Cresce ogni giorno di più il consenso diffuso, sia in ambito ecclesiale che in quello civile, circa la rilevanza dell’attuale emergenza educativa, che appena pochi giorni fa, nel corso della sua visita pastorale a Viterbo, Benedetto XVI definiva ineludibile e prioritaria, «grande sfida per ogni comunità cristiana e per l’intera società». Se però si alzano numerose le voci che denunciano la crisi che attanaglia la riflessione e l’opera educativa, non è frequente che si giunga anche a individuarne le cause e a prospettare delle linee di intervento per una inversione di rotta.

Il rapporto-proposta del Comitato per il progetto culturale "La sfida educativa", da oggi nelle librerie di tutt’Italia, ha il pregio di non limitarsi alla segnalazione della debolezza educativa che caratterizza la società odierna, comprese molte comunità cristiane, ma si spinge ad additarne le cause principali e suggerisce gli obiettivi da perseguire per tornare dall’esilio educativo in cui sembra essersi confinata la civiltà occidentale.

Davanti a un certo smarrimento delle motivazioni fondamentali dell’educazione, il Comitato per il progetto culturale evidenzia la necessità di ritrovare il "baricentro" dell’esperienza formativa, ossia una vera sapienza antropologica e una visione non riduttiva del fatto educativo. «Con il termine educazione - rammenta Benedetto XVI nella Caritas in veritate - non ci si riferisce solo all’istruzione o alla formazione al lavoro, entrambe cause importanti di sviluppo, ma alla formazione completa della persona». A questo proposito, prosegue il Papa, «va sottolineato un aspetto problematico: per educare bisogna sapere chi è la persona umana, conoscerne la natura. L’affermarsi di una visione relativistica di tale natura pone seri problemi all’educazione, soprattutto all’educazione morale, pregiudicandone l’estensione a livello universale». Tra le povertà del nostro tempo, va annoverata anche la dimenticanza dell’irriducibilità della persona umana, quotidianamente attraversata dalla questione del senso del vivere e del morire, e del suo costitutivo essere relazione con il mondo, con gli altri, con l’infinito.

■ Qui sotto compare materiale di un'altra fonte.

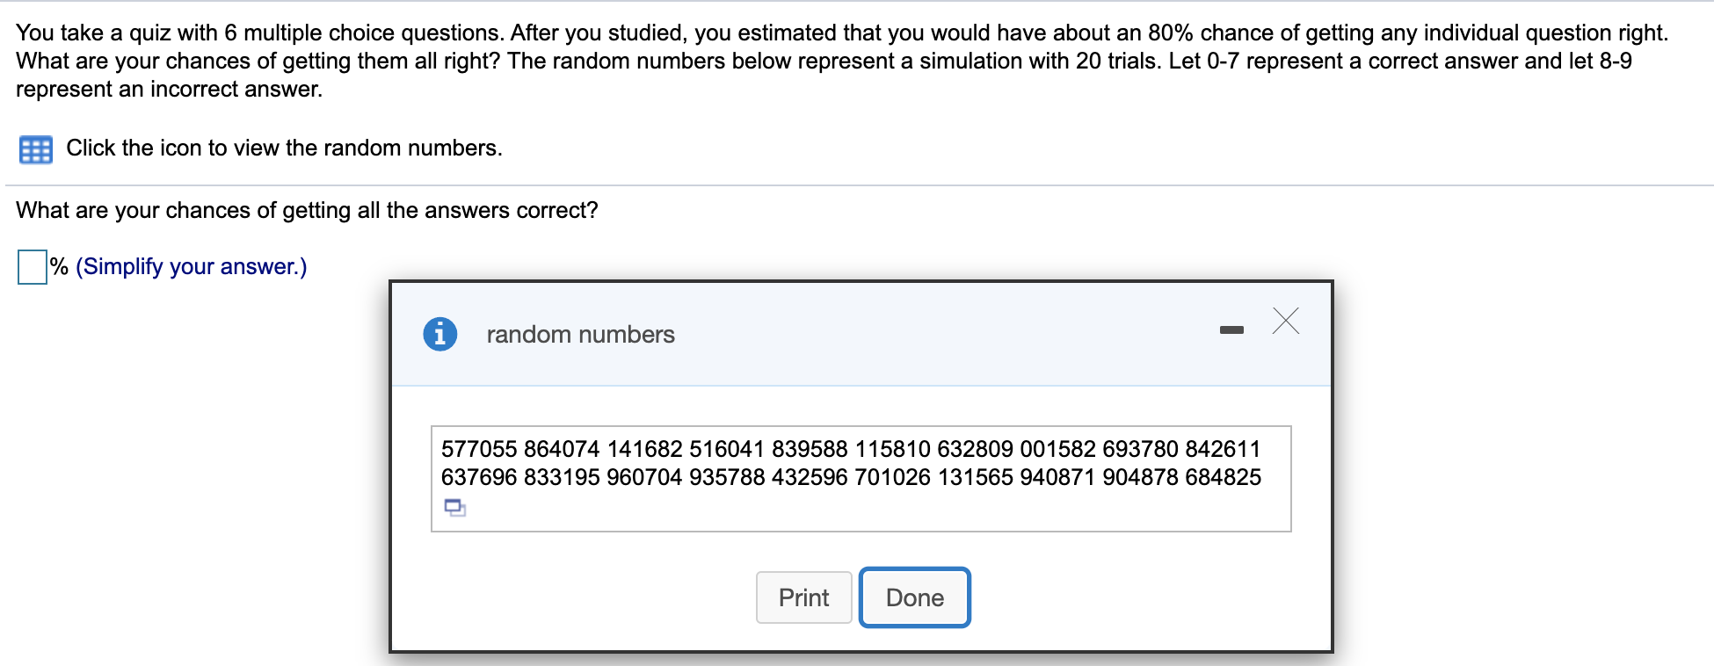The image size is (1714, 666).
Task: Close the random numbers dialog with X
Action: click(x=1285, y=321)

Educare, dunque, è accompagnare ciascun individuo, lungo tutta la sua esistenza, nel cammino che lo porta a diventare persona e ad assumere quella "forma" per cui l’uomo è autenticamente uomo. Tornando alle parole di Benedetto XVI a Viterbo, l’educazione «è proprio un processo di Effatà, di aprire gli orecchi, il nodo della lingua e anche gli occhi». Ciò non potrà avvenire, però, senza l’opera paziente e qualificata di educatori credibili e autorevoli, capaci di "generare" in un contesto di fiducia, di libertà e di verità. Non ha torto chi sottolinea come l’attuale crisi educativa riguardi primariamente la generazione adulta, cui spetta mostrare con la vita ciò che realmente vale e trasmettere un’eredità viva, da scoprire e rinnovare con responsabilità. Ugualmente essenziale, infatti, è da considerare il legame con la tradizione in cui siamo innestati, che lungi dal ridursi a mera conservazione del passato e dall’imprigionare le risorse più nuove e originali, rende possibile indirizzare proficuamente l’aspirazione di ogni uomo a una pienezza di vita e di felicità. Come attesta con chiarezza la rivelazione cristiana, essere uomo equivale ad essere figlio.

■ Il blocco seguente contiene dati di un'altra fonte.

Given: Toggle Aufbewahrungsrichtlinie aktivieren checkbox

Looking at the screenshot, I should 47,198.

È una proposta umanizzante quella che affiora dalle pagine de "La sfida educativa", i cui capitoli spaziano dalla vita familiare al senso delle istituzioni scolastiche, senza tralasciare il compito educativo della Chiesa e i numerosi fattori in gioco: l’inarrestabile flusso comunicativo, i bisogni e i desideri espressi nel lavoro e nel consumo, i nuovi luoghi in cui si costruisce la persona. Con la stesura del rapporto-proposta sull’educazione, il progetto culturale della Chiesa italiana si conferma attento alle dinamiche vive della società italiana ed essenziale sia per una maturazione culturale della fede, sia per quell’allargamento degli orizzonti della razionalità che Benedetto XVI non cessa di invocare.

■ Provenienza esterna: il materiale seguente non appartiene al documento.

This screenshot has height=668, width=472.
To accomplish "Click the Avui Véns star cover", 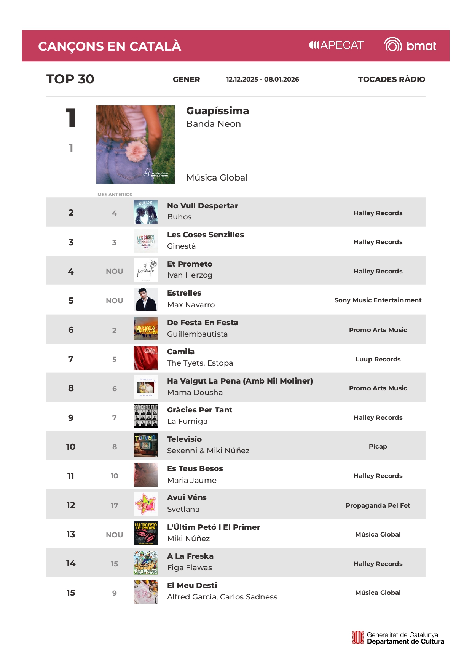I will [x=145, y=504].
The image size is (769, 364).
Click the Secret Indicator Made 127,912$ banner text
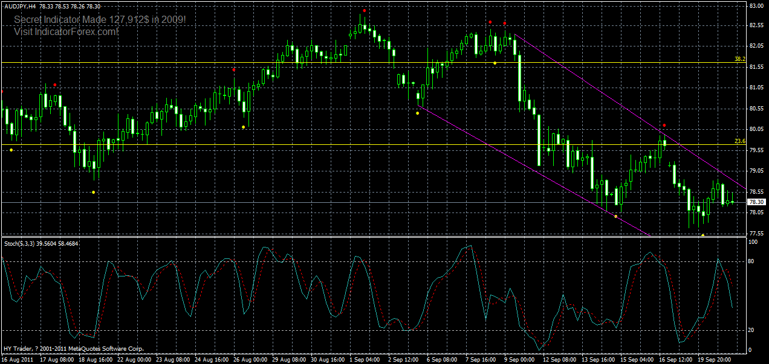100,19
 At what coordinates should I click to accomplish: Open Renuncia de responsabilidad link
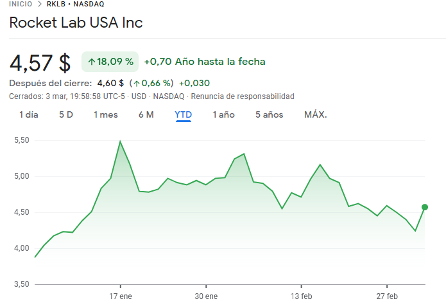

«Solo dall’educazione viene la bussola per potersi orientare dentro il pluralismo parossistico della società», ha osservato nel suo intervento al Convegno ecclesiale di Verona il professor Lorenzo Ornaghi, rettore dell’Università Cattolica. Occorre perciò - ci ricorda oggi il rapporto-proposta del progetto culturale - il coraggio di tornare a educare l’intelligenza e il desiderio verso il bene, il vero, il bello.